Researchers carried out a comprehensive literature search across major medical databases up to March 2025, selecting 11 randomised controlled trials (RCTs) involving 1,014 participants with IDA. The review focused on changes in haemoglobin concentration as the primary outcome, while secondary outcomes included iron markers such as serum iron, ferritin, transferrin saturation, total iron-binding capacity (TIBC), mean corpuscular volume (MCV), and adverse events. Risk of bias was assessed using the Cochrane RoB 2 tool, and evidence certainty was evaluated through the GRADE approach. Data were analysed using R Studio and RevMan software.
The pooled data revealed a small but statistically non-significant increase in haemoglobin with daily dosing compared to alternate-day (mean difference: 0.28 g/dL; 95% CI: -0.01–0.56; p=0.06). No meaningful differences were observed for secondary iron-related outcomes between the two regimens. Rates of adverse events were similar overall (risk ratio: 1.07; 95% CI: 0.86–1.34), although metallic taste was more commonly reported with daily dosing. The studies included generally showed low to moderate risk of bias, but certainty of evidence was rated very low for most outcomes, mainly due to heterogeneity and imprecision.

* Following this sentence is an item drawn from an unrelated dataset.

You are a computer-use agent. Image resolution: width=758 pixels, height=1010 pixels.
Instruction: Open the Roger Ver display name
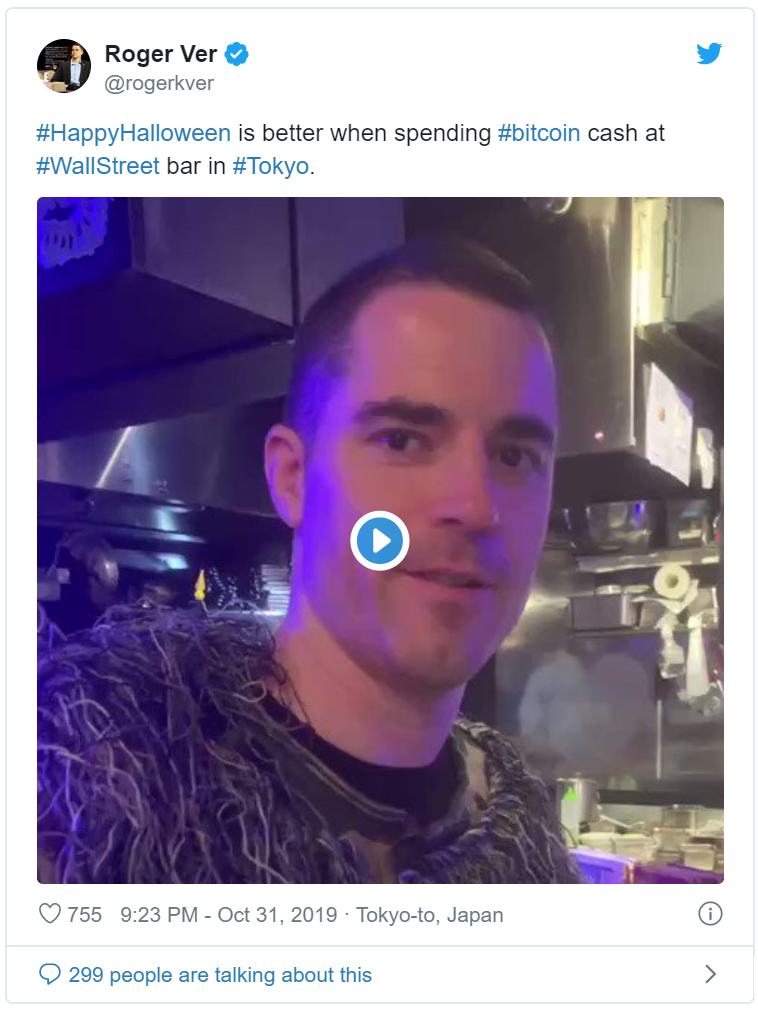tap(160, 54)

This review suggests that daily and alternate-day oral iron dosing offer comparable efficacy for treating iron deficiency anaemia, with alternate-day dosing demonstrating a slight advantage in tolerability. These findings may support a shift in prescribing practices towards alternate-day regimens, particularly for patients who struggle with gastrointestinal side effects. However, the low certainty of evidence highlights the need for further high-quality research to guide definitive clinical recommendations. Until then, individual patient factors should drive treatment decisions in routine practice.
Reference
Dhanvijay AD et al. Efficacy of daily versus alternate day oral iron supplementation for management of anaemia among general population: a systematic review and meta-analysis. BMC Pharmacol Toxicol. 2025;26(1):152.